■ YOUR GOAL ■
Give each entry back by retyping it exactly as written.

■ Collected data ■
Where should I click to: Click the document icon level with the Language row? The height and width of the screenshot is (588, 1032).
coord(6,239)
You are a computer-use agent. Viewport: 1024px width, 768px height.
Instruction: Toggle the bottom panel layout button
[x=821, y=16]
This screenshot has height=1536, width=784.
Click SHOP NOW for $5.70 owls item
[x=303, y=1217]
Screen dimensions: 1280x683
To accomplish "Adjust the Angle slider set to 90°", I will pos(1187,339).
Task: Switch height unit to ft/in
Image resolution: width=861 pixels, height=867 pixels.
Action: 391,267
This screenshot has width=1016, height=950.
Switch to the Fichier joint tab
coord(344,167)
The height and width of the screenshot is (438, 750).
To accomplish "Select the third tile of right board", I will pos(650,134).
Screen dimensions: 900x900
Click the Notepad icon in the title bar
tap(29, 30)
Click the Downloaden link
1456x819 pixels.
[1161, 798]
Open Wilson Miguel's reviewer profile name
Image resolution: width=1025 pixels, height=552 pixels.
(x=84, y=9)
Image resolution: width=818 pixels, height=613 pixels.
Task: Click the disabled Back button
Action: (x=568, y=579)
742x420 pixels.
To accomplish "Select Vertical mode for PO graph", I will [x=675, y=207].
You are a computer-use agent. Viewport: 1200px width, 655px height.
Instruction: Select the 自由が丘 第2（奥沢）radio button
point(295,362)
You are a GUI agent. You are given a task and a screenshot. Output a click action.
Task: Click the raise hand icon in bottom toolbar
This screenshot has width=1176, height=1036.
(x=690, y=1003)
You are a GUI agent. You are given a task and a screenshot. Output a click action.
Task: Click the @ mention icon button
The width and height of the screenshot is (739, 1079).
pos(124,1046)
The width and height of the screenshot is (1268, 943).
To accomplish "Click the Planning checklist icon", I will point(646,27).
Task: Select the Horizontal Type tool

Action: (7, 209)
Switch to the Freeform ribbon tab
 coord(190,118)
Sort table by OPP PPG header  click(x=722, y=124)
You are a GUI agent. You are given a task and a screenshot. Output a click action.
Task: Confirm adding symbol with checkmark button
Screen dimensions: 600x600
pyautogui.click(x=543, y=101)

■ SOLUTION FOR THIS TASK ■
Where should I click to: Click the document icon level with the Language row? The height and width of the screenshot is (588, 1032).
coord(6,239)
You are a computer-use agent. Viewport: 1024px width, 768px height.
Instruction: Toggle the bottom panel layout button
[x=821, y=16]
This screenshot has height=1536, width=784.
Click SHOP NOW for $5.70 owls item
[x=303, y=1217]
Screen dimensions: 1280x683
To accomplish "Adjust the Angle slider set to 90°", I will pos(1187,339).
Task: Switch height unit to ft/in
Image resolution: width=861 pixels, height=867 pixels.
Action: 391,267
This screenshot has width=1016, height=950.
Switch to the Fichier joint tab
coord(344,167)
The height and width of the screenshot is (438, 750).
To accomplish "Select the third tile of right board", I will pos(650,134).
Screen dimensions: 900x900
Click the Notepad icon in the title bar
tap(29, 30)
Click the Downloaden link
1456x819 pixels.
[1161, 798]
Open Wilson Miguel's reviewer profile name
Image resolution: width=1025 pixels, height=552 pixels.
(x=84, y=9)
Image resolution: width=818 pixels, height=613 pixels.
Task: Click the disabled Back button
Action: (x=568, y=579)
742x420 pixels.
To accomplish "Select Vertical mode for PO graph", I will [x=675, y=207].
You are a computer-use agent. Viewport: 1200px width, 655px height.
Instruction: Select the 自由が丘 第2（奥沢）radio button
point(295,362)
You are a GUI agent. You are given a task and a screenshot. Output a click action.
Task: Click the raise hand icon in bottom toolbar
This screenshot has width=1176, height=1036.
(x=690, y=1003)
You are a GUI agent. You are given a task and a screenshot. Output a click action.
Task: Click the @ mention icon button
The width and height of the screenshot is (739, 1079).
pos(124,1046)
The width and height of the screenshot is (1268, 943).
To accomplish "Click the Planning checklist icon", I will point(646,27).
Task: Select the Horizontal Type tool

Action: (7, 209)
Switch to the Freeform ribbon tab
 coord(190,118)
Sort table by OPP PPG header  click(x=722, y=124)
You are a GUI agent. You are given a task and a screenshot. Output a click action.
Task: Confirm adding symbol with checkmark button
Screen dimensions: 600x600
pyautogui.click(x=543, y=101)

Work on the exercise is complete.